Boom & Roar

By Jonathan Lovell, SJAWP Director

I was drawn into the field of the teaching of writing somewhat accidentally. It was the late 1970’s, and I was slogging through a doctoral dissertation in Victorian Literature at Yale University when I chanced across a job announcement at Teachers College, Columbia University. The job required teaching experience at the secondary level, knowledge of literary criticism and literary history, and a background in the newly emerging field of composition theory and practice. I’d taught 10th and 12th grades at an independent day school before beginning graduate school, and graduate work in English at that time necessarily involved extensive knowledge of literary history and criticism. “Hey, two out of three ain’t bad,” I thought to myself, and so I applied.

The problem came when I was accepted for the job, and actually had to teach a course entitled “Composition for Teachers of English.” Not quite knowing where to start, I initially had my students read short monographs by British researchers at the London Institute of Education. These studies focused on the disconnect among middle school students between their ‘expressive writing’ abilities and the formal essay writing generally required of them in their different school subjects. Good topic; bad way to present it. By the fourth week or so the majority of the practicing and prospective NYC teachers taking my class were in open revolt. One of them had even written a letter to the President of the college, claiming the most decisive way to promote ‘professionalism’ among secondary level English teachers would be to fire a newly hired faculty member named Jonathan Lovell.

I was sitting in my office, waiting for that dreaded knock on the door, when two graduate students I’d been working with to shape a doctoral program in the teaching of writing approached me. Faced with “open university” students with little or no background in writing or confidence in their writing abilities, they had adopted an unusual approach to the teaching of writing focusing on “elbow groups.” While these small writing groups often did sit elbow to elbow, the name actually referred to the author of a book called Writing Without Teachers. The name of its author was Peter Elbow.

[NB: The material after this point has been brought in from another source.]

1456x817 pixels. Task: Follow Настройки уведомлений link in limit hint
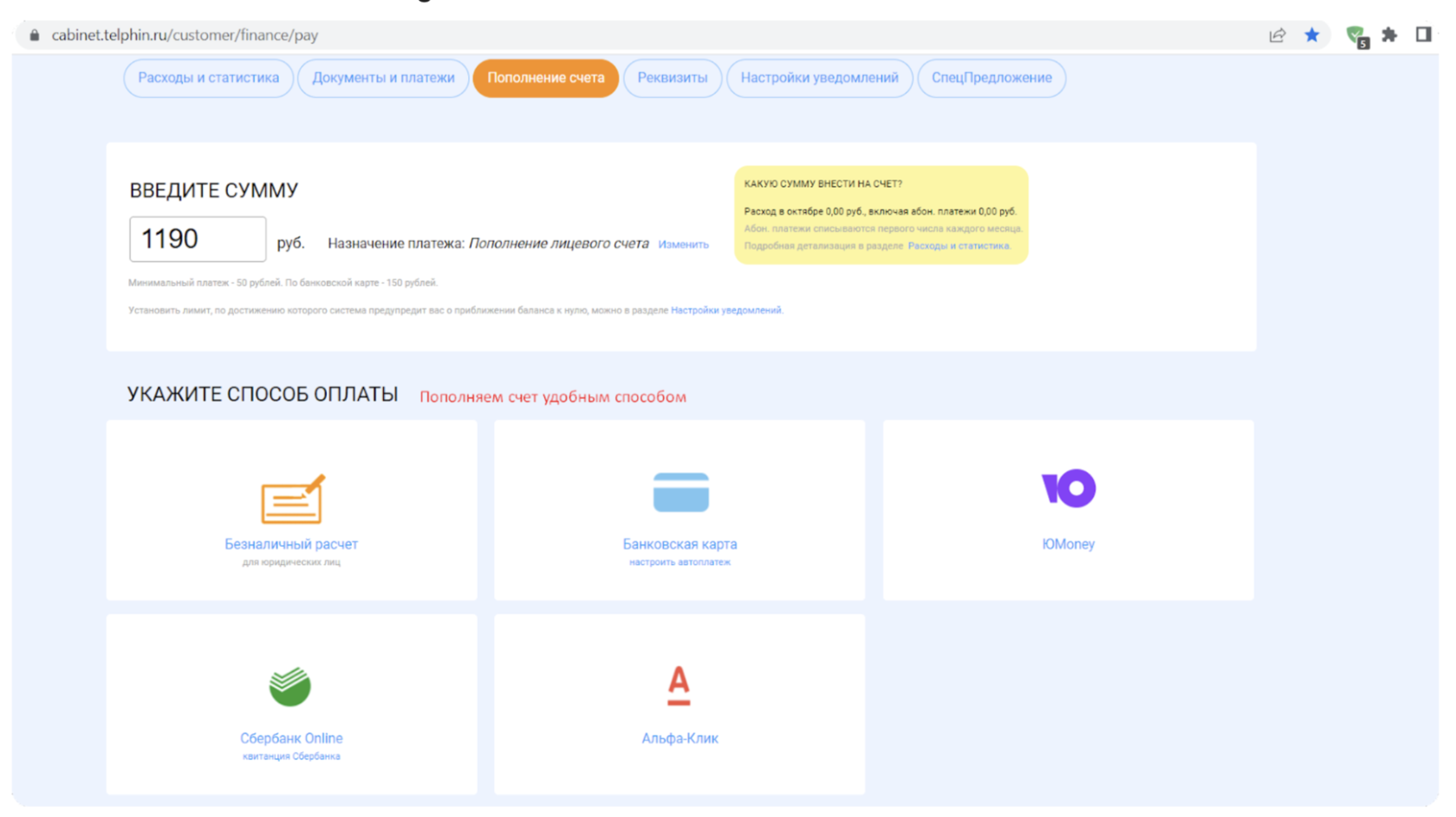(725, 310)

They’d brought me his book. Would I like to read it? Why not? What did I have to lose? I read it that evening, fascinated by Elbow’s practical vision of the powerful reciprocity between writers and their ‘listening’ readers. Because we’re not accustomed to being heard in our own voices, Elbow observed, we’re therefore not prepared to listen carefully for the emergence of the voices of others. But this can change by adopting a “writing workshop” approach in our classrooms and following some very practical procedures. Have writers, in small groups of four or five, read their writing aloud to the others. Don’t have these listeners critique what they hear: rather have them simply listen to what is being read, wait a bit, and then listen to this writing a second time around. After this second reading, have the listeners write down the words and phrases they remembered from the piece, a one sentence summary of the piece as a whole, and, finally, what the writing reminded them of as they were listening to it. Unlike the written comments we generally receive on writing, these responses were meant to help the writer see what was already beginning to stand out in his or her writing, what was already beginning to leave a ‘residue’ in the minds of his or her audience. And for listeners, writing these responses was essentially a form of training, educating your ear so that you could become more adept at hearing what your peers were saying. Or not quite yet saying.

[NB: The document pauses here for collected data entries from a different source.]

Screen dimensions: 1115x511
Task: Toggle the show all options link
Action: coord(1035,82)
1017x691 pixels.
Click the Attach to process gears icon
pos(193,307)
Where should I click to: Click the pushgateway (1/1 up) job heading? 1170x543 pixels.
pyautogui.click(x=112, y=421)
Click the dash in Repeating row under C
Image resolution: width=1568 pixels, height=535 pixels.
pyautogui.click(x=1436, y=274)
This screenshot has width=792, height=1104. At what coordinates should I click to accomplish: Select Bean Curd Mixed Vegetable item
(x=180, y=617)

It’s as if we’ve spent most of our lives speaking to one another under water, Elbow wrote. We’ve grown used to the experience of hearing others’ words only as muffled and indistinct sounds. And so when we speak or write in our own voices, we half expect our words to largely evaporate before they’ve reached the ears of our listeners. By writing and listening to one another attentively in these intimate and exacting “elbow groups,” however, we can gradually become more adept as listeners as well as more demanding and expectant as writers. We can gradually ascend upwards from our underwater lives, as it were, and begin to hear the boom and roar of one another’s voices.

I entered my classroom in Composition for Teachers of English the next week with a “Composition Manifesto.” We would write together each week, I proclaimed, including your instructor. We would listen to one another’s writing in small groups, responding with the “pointing,” “summarizing” and “metaphorical” responses I’d been reading about in this fascinating book by Peter Elbow. And we’d debrief our experiences week by week, noticing how our pieces of writing changed and developed over time, and what we’d learned by listening to the evolving pieces of writing of others in our small response groups.

Somewhat to my surprise, for those students who stuck with the class, our writing did indeed improve. Slowly, steadily, and pretty uniformly. We began to get better at listening for the distinctive voices of our classmates and to look forward to seeing where their week by week drafts would take them. And we began to expect more of our own writing, learning from the risks that others in our “elbow group” had taken and becoming more confident that own emerging voices would actually be heard, and be worth hearing. I can’t claim this class in Composition for Teachers of English was a rousing success. Those who made up its primary audience, after all, were battle-scarred and weary veterans of New York City’s public high schools. They definitely brought a ’show-me’ attitude to a young upstart like myself. But what I did come to realize was the deep and compelling need we all have for being listened to attentively, for having our own voices recognized as distinct, special, worth caring about, and worth our own respectful attention.